WHAT YOU ARE ASKED TO DO: Please print each record exactly, omitting none of them.

RECORDS SHOWN below:

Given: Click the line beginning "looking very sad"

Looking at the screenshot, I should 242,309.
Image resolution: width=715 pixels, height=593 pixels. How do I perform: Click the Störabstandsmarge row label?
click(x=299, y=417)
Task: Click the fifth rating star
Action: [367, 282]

End of RECORDS SHOWN.

RESPONSE BOX:
Given: Click the line beginning "looking very sad"

Looking at the screenshot, I should 242,309.
Image resolution: width=715 pixels, height=593 pixels. How do I perform: Click the Störabstandsmarge row label?
click(x=299, y=417)
Task: Click the fifth rating star
Action: [367, 282]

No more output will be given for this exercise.